Performance Considerations#
Currently nnx.jit
traverses the object graph in pure Python, this is slow and adds overhead. To solve this in general we will be developing a Rust extension called flaxlib
(see first steps in #4196) to speedup some of the traversal logic in graph.py
, similar to how JAX solved the same issue with jaxlib
for standard pytrees. However, there’s two things to consider:
The overhead is only relevant for small models. See Asynchronous dispatch.

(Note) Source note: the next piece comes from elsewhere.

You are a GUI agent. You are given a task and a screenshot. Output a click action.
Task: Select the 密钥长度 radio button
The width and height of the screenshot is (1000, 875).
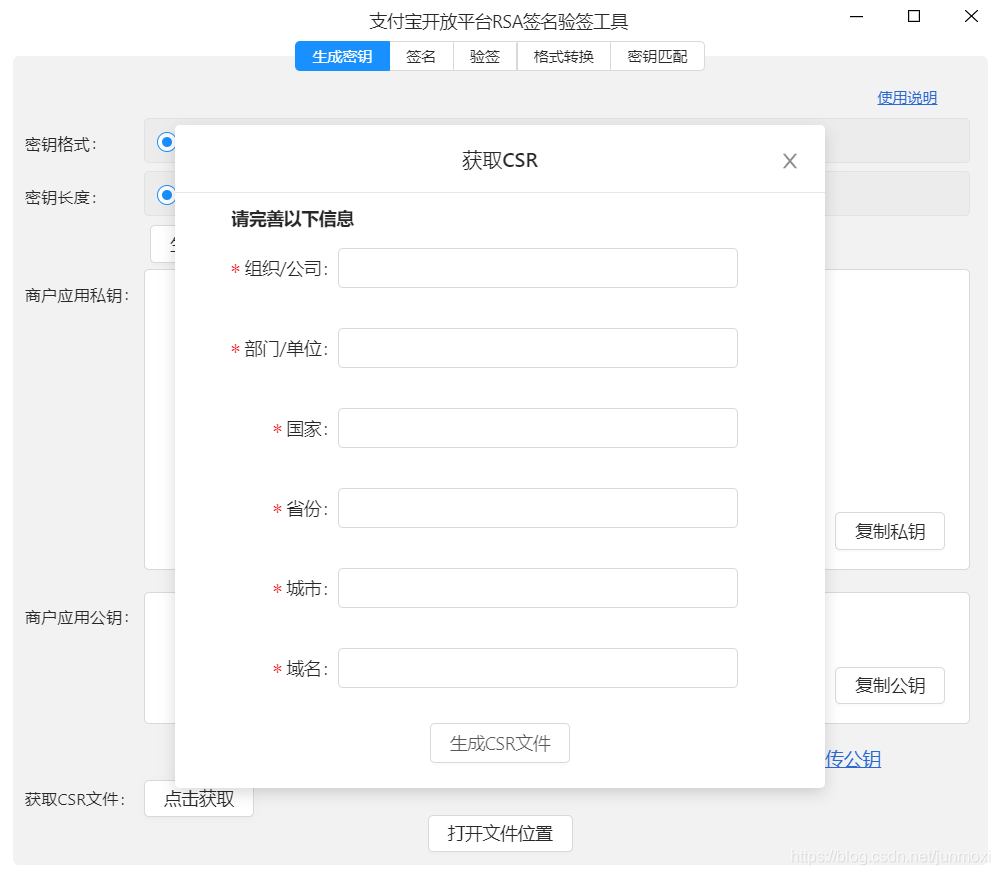pos(166,195)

You can remove the overhead by using
jax.jit
+nnx.split
/nnx.merge
to stage out the traversal logic. See Lowering the Python Overhead.
Asynchronous dispatch#
In benchmarks/nnx_simple_training.py we are increasing the layer width (features per layer) and measuring the total training time for the same model trained both with nnx.jit
and jax.jit
. As you can see in the graph below, after a certain model size the time spent in the traversal is completely absorbed by async dispatch. This happens when Python is able to finish the current for loop step, and reach the next train_step
and JAX is still not done with the previous train_step
.
This means that you only need to worry about the nnx.jit
overhead for small models. If you are working with a small model, check out the next section to see how you can remove the overhead.

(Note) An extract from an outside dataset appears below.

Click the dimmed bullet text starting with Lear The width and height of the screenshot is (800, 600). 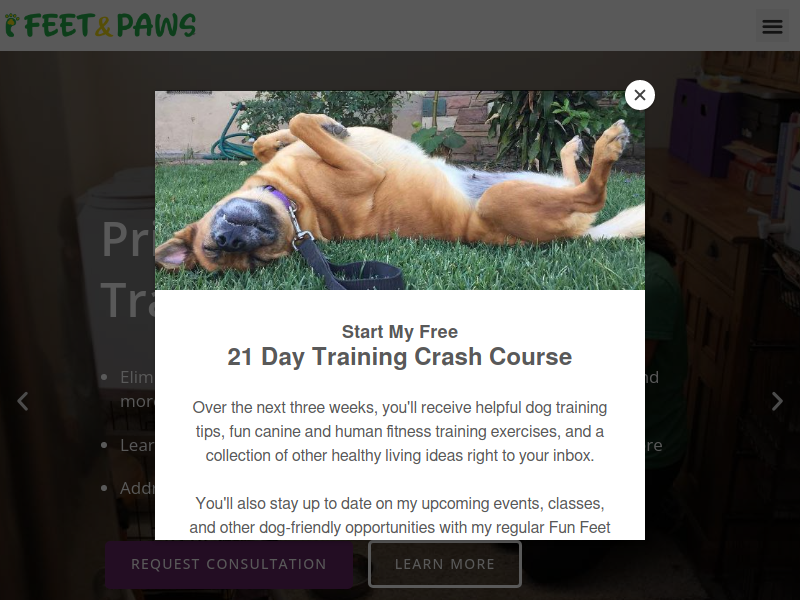point(137,445)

Lowering the Python Overhead#
To remove the python overhead you can use regular jax.jit
in combination with nnx.split
and nnx.merge
to stage out the traversal logic. To learn how to do this, lets first create this simple model:
from flax import nnx
import jax
import jax.numpy as jnp
import optax
class Model(nnx.Module):
def __init__(self, din, dmid, dout, rngs: nnx.Rngs):
self.linear = nnx.Linear(din, dmid, rngs=rngs)
self.bn = nnx.BatchNorm(dmid, rngs=rngs)
self.dropout = nnx.Dropout(0.2, rngs=rngs)
self.linear_out = nnx.Linear(dmid, dout, rngs=rngs)
def __call__(self, x):
x = nnx.relu(self.dropout(self.bn(self.linear(x))))
return self.linear_out(x)
Lets say we have this train_step
function that is using nnx.jit
and takes in a model
, optimizer
, and metrics
, all of which are Flax NNX objects:
model = Model(2, 64, 3, rngs=nnx.Rngs(0)) # eager initialization
optimizer = nnx.Optimizer(model, optax.adam(1e-3)) # reference sharing
metrics = nnx.MultiMetric(
loss=nnx.metrics.Average('loss'),
)
@nnx.jit # <== currently slow
def train_step(model, optimizer, metrics, x, y):
def loss_fn(model):
y_pred = model(x) # call methods directly
return ((y_pred - y) ** 2).mean()
loss, grads = nnx.value_and_grad(loss_fn)(model)
optimizer.update(grads) # in-place updates
metrics.update(loss=loss)
return loss
for _ in range(10):
x, y = jnp.ones((32, 2)), jnp.zeros((32, 3))
loss = train_step(model, optimizer, metrics, x, y)
To speed it up, before starting the training loop we can use nnx.split
over the all the Flax NNX objects that are inputs to train_step
to create a graphdef
and state
pytrees that are fast to traverse. Next we change train_step
so accept graphdef
and state
and use nnx.merge
and nnx.split
at the beginning and end of train_step
to switch back and forth between the objects and their pytree representations. Even though nnx.split
and nnx.merge
are slow it doesn’t matter because they will only run once during tracing. With this in place, we can change the train_step
function to use jax.jit
instead of nnx.jit
:
model = Model(2, 64, 3, rngs=nnx.Rngs(0)) # eager initialization
optimizer = nnx.Optimizer(model, optax.adamw(1e-3)) # reference sharing
metrics = nnx.MultiMetric(
loss=nnx.metrics.Average('loss'),
)
# split before training loop
graphdef, state = nnx.split((model, optimizer, metrics))
@jax.jit # regular JAX
def train_step(graphdef, state, x, y):
# merge at the beginning of the function
model, optimizer, metrics = nnx.merge(graphdef, state)
def loss_fn(model):
y_pred = model(x) # call methods directly
return ((y_pred - y) ** 2).mean()
loss, grads = nnx.value_and_grad(loss_fn)(model)
optimizer.update(grads)
metrics.update(loss=loss)
# split at the end of the function
_, state = nnx.split((model, optimizer, metrics))
# return new state
return state, loss
for _ in range(10):
x, y = jnp.ones((32, 2)), jnp.zeros((32, 3))
state, loss = train_step(graphdef, state, x, y)
# update objects after training
nnx.update((model, optimizer, metrics), state)
Notice that we only do this for jit
, you can still use other transforms like nnx.value_and_grad
shown in the example since their overhead is already absorbed by the outer jit
. Also, after the training loop is done (or whenever need) nnx.update
can be used to update Flax NNX objects like model
, optimizer
, and metrics
to a new state
.